Chinese legends of the 1st millennium BC describe the labours of Y, the Chinese "Noah" who drained away the floods to render China habitable and established the first Chinese dynasty, called Hsia. Seventeen Hsia kings are listed in the Shih-chi, a comprehensive history written during the 1st century BC, and much ingenuity has been devoted to identifying certain Late Neolithic fortified sites--such as Wang-ch'eng-kang ("the mound of the royal city") in north central Honan and Teng-hsia-feng in Hsia hsien (thus the site of Hsia-hs, "the ruins of Hsia"?) in southern Shansi--as early Hsia capitals. T'ao-ssu, also in southern Shansi, has been identified as Hsia for the "royal" nature of five large male burials found there lavishly provided with grave goods. Although they fall within the region traditionally assigned to the Hsia, particular archaeological sites will be hard to identify dynastically unless written records are found. The possibility that Hsia and Shang were partly contemporary, as cultures if not as dynasties, further complicates site identifications. A related approach has been to identify as Hsia an archaeological horizon that lies developmentally between Late Neolithic and Shang strata.

The Shang dynasty

The first dynasty to leave historical records is thought to have ruled from the mid-16th to mid-11th century BC. (Some scholars date the Shang dynasty from the mid-18th to the late 12th century BC.) One must, however, distinguish Shang as an archaeological term from Shang as a dynastic one. Erh-li-t'ou in north central Honan, for example, was initially classified archaeologically as Early Shang; its developmental sequence from c. 2400 to 1450 BC documents the vessel types and burial customs that link Early Shang culture to the Late Neolithic cultures of the east. In dynastic terms, however, Erh-li-t'ou periods I and II (c. 1900 BC?) are now thought by many to represent a pre-Shang (and thus, perhaps, Hsia) horizon. In this view, the two palace foundations, the elite burials, the ceremonial jade blades and sceptres, the bronze axes and dagger axes, and the simple ritual bronzes--said to be the earliest yet found in China--of Erh-li-t'ou III (c. 1700-1600 BC?) signal the advent of the dynastic Shang.

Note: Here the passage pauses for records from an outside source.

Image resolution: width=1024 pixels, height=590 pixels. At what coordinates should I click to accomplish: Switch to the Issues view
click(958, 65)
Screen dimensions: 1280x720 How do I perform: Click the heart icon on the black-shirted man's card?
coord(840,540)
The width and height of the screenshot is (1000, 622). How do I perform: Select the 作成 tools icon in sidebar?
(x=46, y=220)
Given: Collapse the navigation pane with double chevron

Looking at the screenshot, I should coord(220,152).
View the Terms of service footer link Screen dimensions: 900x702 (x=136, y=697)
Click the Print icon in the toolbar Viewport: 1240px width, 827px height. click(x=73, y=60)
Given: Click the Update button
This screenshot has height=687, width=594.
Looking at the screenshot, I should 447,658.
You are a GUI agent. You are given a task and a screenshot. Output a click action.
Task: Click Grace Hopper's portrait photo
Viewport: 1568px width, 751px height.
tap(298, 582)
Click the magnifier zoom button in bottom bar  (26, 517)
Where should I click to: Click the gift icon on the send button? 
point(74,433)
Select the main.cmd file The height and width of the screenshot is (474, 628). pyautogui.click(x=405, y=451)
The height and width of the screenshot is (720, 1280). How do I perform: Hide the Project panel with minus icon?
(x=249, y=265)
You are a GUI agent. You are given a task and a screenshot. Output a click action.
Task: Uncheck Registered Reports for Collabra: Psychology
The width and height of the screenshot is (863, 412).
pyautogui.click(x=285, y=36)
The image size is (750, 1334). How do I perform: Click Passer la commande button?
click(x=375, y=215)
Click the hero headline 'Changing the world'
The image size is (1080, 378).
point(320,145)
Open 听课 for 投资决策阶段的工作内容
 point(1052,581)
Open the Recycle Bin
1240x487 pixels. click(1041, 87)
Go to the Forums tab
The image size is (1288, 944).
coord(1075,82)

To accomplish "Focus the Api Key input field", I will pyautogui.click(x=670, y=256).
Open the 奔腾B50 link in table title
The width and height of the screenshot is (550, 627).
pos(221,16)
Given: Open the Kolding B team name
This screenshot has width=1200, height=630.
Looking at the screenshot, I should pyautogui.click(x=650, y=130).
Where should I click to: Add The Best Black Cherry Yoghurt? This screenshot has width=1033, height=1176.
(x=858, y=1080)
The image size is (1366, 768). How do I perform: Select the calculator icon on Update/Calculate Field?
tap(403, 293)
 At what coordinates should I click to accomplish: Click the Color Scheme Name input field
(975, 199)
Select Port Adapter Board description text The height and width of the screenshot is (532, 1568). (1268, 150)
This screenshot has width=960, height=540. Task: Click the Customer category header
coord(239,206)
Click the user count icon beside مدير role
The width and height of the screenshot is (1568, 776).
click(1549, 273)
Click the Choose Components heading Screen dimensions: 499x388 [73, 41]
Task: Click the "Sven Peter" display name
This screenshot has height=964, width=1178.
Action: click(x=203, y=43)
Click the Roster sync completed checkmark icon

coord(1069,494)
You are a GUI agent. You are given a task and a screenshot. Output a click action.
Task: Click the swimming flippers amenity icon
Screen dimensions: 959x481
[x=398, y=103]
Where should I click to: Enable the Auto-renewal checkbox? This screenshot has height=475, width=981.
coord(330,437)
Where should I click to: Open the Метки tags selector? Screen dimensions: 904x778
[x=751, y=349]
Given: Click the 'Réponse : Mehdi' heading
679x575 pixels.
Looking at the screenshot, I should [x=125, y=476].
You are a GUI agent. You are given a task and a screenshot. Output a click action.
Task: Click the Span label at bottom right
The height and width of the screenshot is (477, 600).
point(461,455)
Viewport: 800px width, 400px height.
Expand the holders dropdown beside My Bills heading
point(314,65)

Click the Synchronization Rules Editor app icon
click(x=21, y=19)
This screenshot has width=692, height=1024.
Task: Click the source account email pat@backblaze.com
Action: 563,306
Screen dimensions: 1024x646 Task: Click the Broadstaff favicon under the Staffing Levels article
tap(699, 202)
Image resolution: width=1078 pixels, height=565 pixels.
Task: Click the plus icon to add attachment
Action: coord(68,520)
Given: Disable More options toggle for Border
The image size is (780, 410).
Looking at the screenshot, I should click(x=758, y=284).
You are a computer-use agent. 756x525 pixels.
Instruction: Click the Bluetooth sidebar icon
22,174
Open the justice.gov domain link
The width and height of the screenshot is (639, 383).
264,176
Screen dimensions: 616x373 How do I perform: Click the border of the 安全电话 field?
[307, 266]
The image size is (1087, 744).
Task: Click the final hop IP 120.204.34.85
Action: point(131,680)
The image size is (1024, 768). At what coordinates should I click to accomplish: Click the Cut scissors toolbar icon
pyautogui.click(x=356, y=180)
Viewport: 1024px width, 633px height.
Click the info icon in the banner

The archaeological classification of Middle Shang is represented by the remains found at Erh-li-kang (c. 1600 BC) near Cheng-chou, some 50 miles (80 kilometres) to the east of Erh-li-t'ou. The massive rammed-earth fortification, 118 feet (36 metres) wide at its base and enclosing an area of 1.2 square miles (3.2 square kilometres), would have taken 10,000 men more than 12 years to build. Also found were ritual bronzes, including four monumental tetrapods (the largest weighing 190 pounds; palace foundations; workshops for bronze casting, pot making, and bone working; burials; and two inscribed fragments of oracle bones. Another rammed-earth fortification, enclosing about 0.7 square mile and also dated to the Erh-li-kang period, has been found at Yen-shih, about three miles east of the Erh-li-t'ou III palace foundations. While these walls and palaces have been variously identified by modern scholars--the identification now favoured is of Cheng-chou as Po, the capital of the Shang dynasty during the reign of T'ang, the dynasty's founder--their dynastic affiliations are yet to be firmly established. The presence of two large, relatively close contemporary fortifications at Cheng-chou and Yen-shih, however, indicates the strategic importance of the area and impressive powers of labour mobilization.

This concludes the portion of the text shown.